(TASK BRIEF) Reproduce word for word the lines between those holding "For every named" and "Dati personali (304, 2402)", inclusive, and nothing else from the data below.

(RECORDS SHOWN)
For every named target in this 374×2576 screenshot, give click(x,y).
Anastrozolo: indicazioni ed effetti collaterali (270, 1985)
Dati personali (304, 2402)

==

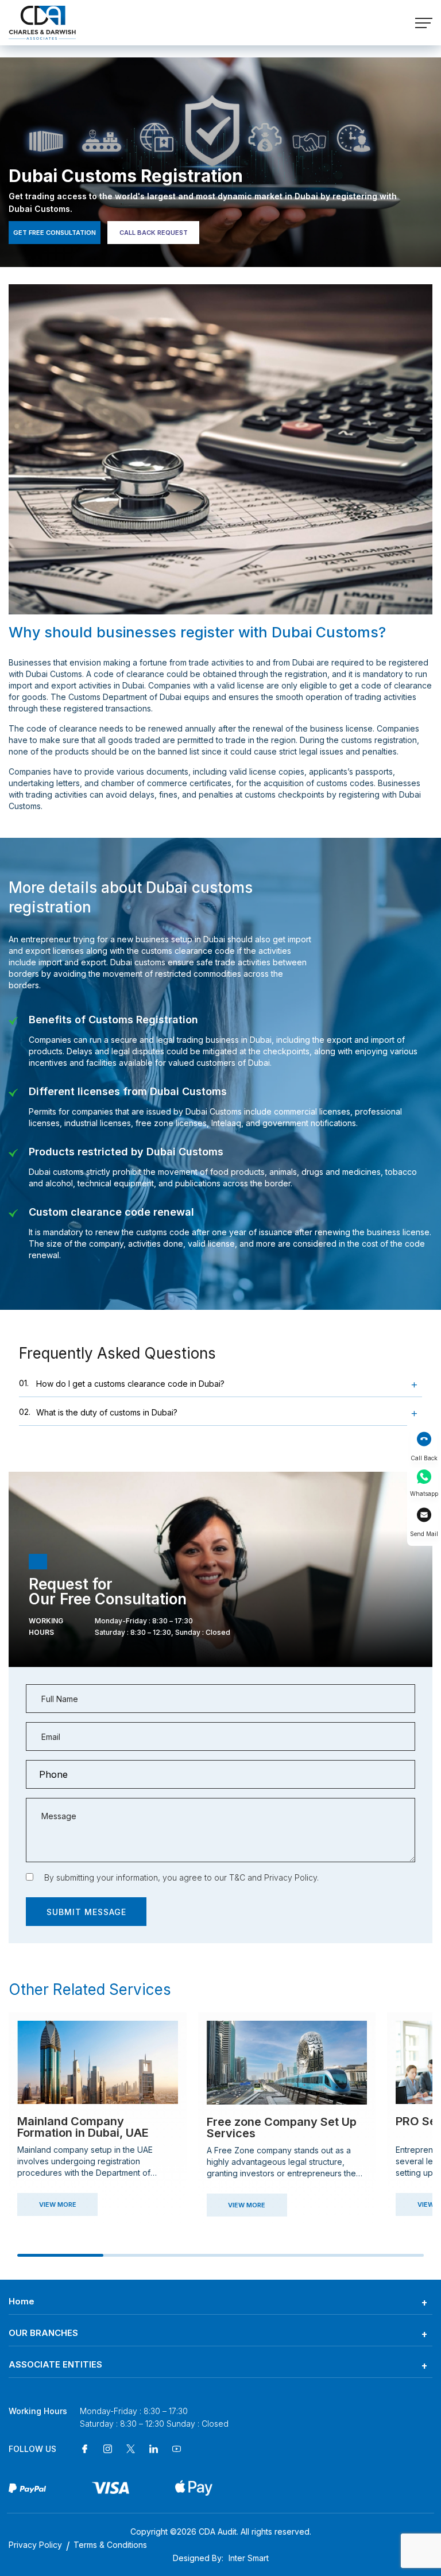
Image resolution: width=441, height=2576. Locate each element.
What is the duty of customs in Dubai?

(EXERCISE RESULT)
For every named target in this 374×2576 screenshot, give click(x,y).
Anastrozolo: indicazioni ed effetti collaterali (270, 1985)
Dati personali (304, 2402)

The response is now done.